Арсений посмотрел на офицера вопросительно.
– Вспоминайте!
– Я вас узнал! Вы комитетчик из того магазина! На Васильевской?
– Точно так…
– А теперь вы…
– А теперь, Арсений Андреевич, – сказал Прыткий, – я следователь по особо важным государственным делам.
– Поздравляю.
– А карьера моя началась именно с вас. Кто бы мог подумать! Думал, что навсегда в смотрителях – деревенский парень из-под Вязьмы, простых кровей, но, когда срисовал вас и мое руководство уяснило, что вы не мелкий деляга, а рыба, быстро набирающая вес, рыба-кит почти, – тогда меня повысили и перевели в Шереметьево, в дьюти-фри, там я уже в мониторы смотрел, слежку приставил, выявил все ваши схроны и заначки… Помните Алексея?
Иратов затряс лохматой головой – столько информации за короткое время:
– Я многих Алексеев знаю.
– Ну Алексей, Лехой кликали свои. Припоминаете? Бармен из кафе «Лира».
– Что-то такое…
– Купил все же, идиот, дачу Зыкиной! Простой бармен – и дача любимицы Леонида Ильича!.. Когда его брали, выволакивая из озера, он обгадился. Извините за подробность. В СИЗО Леха обломался сразу, от страха у него что-то с головой случилось. Он все повторял, что у него яйца изо льда… Срок ему определили пожизненный, но не в суде, а в психиатрической лечебнице. В Кащенко теперь его яйца отогревают…
– И зачем вы мне об этом? Пытаетесь пугать? Это странно, учитывая, откуда я прибыл.

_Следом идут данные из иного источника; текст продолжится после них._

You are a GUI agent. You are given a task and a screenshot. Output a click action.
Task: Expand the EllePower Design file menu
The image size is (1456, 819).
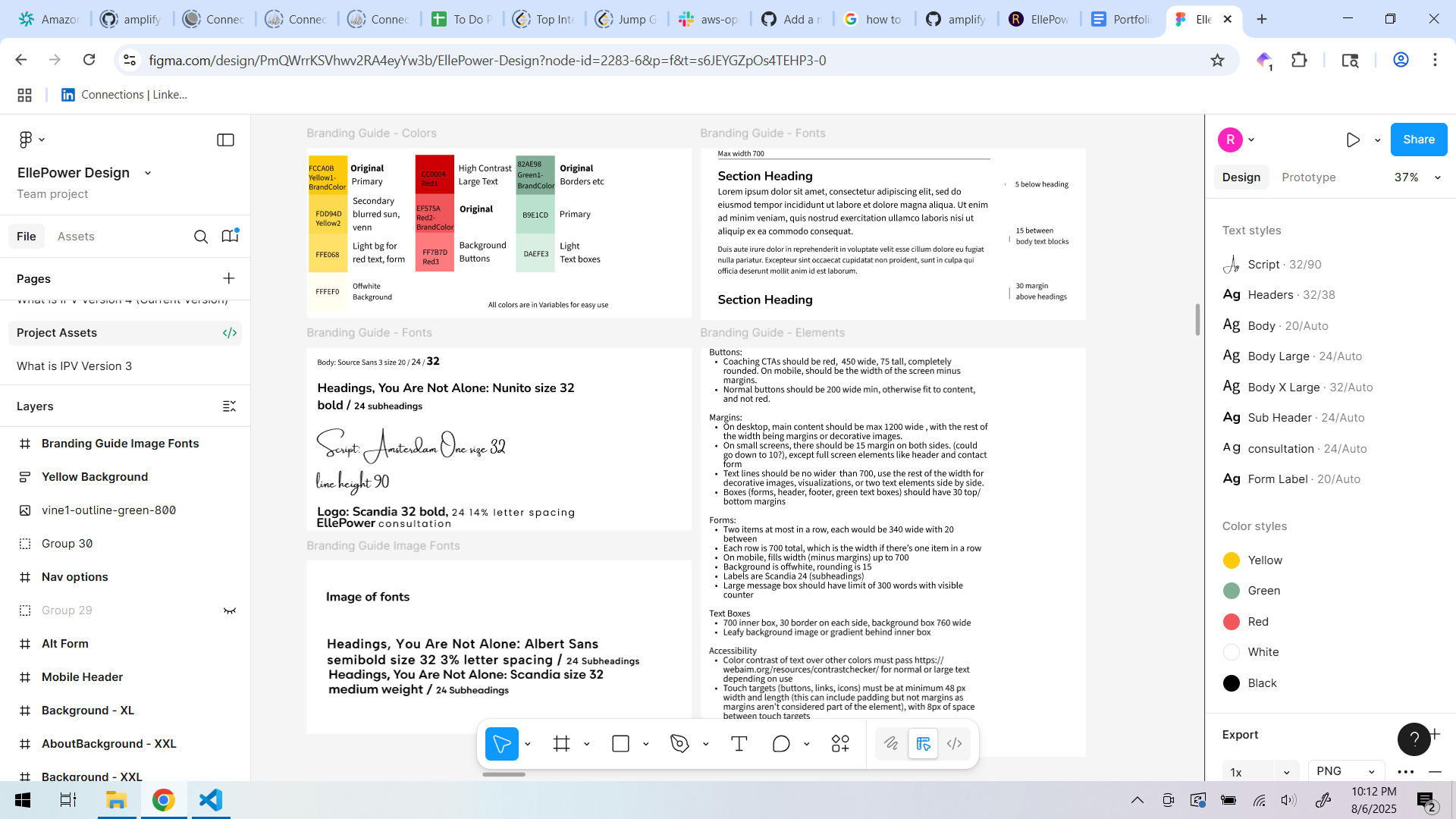(x=147, y=172)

Да и на ледяные яйца я кладу с теплым прибором. У меня обыкновенные, а у вас?
– Что вы, – успокоил Прыткий. – Я только для информации! – Фотий раскурил сигарету, жадно затянулся и продолжил: – А Машеньку помните? Ну, продавщицу из нашей валютки? Красотку, которую вы той же ночью, прикинувшись иностранцем, отодрали, так сказать, во все дыры?
– Машенька, – проговорил Иратов, уносясь в прошлое. Это прошлое взошло в его воображении и заставило улыбнуться.